Instructions to follow -
Rewrite the items below with every "relationship arrow" replaced by "connector line", leaving all other text as it is. Omit the pictures from your answer.

[Word and item position data]
##########

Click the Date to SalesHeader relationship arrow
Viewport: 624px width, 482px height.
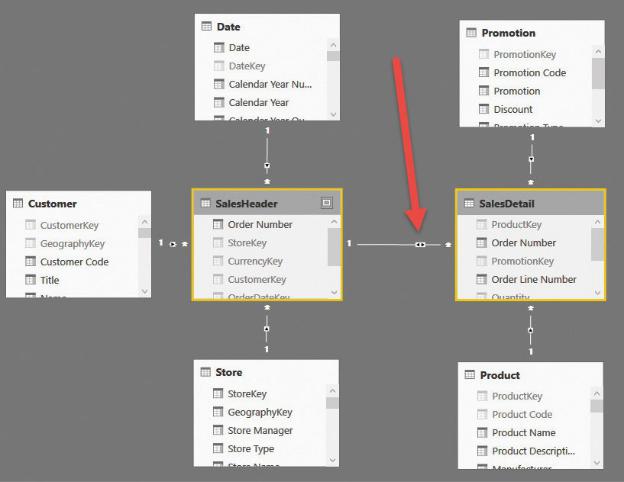(267, 164)
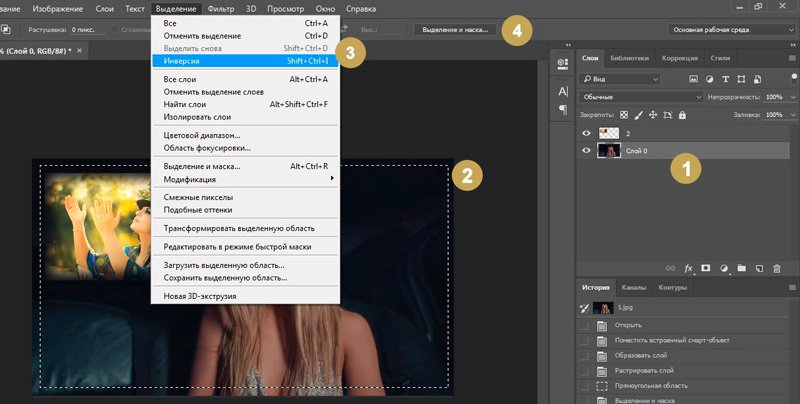Lock image pixels with the brush icon
This screenshot has height=404, width=800.
click(x=637, y=115)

##########

The result -
Click the Date to SalesHeader connector line
Viewport: 624px width, 482px height.
(267, 164)
Lock image pixels with the brush icon
This screenshot has height=404, width=800.
click(x=637, y=115)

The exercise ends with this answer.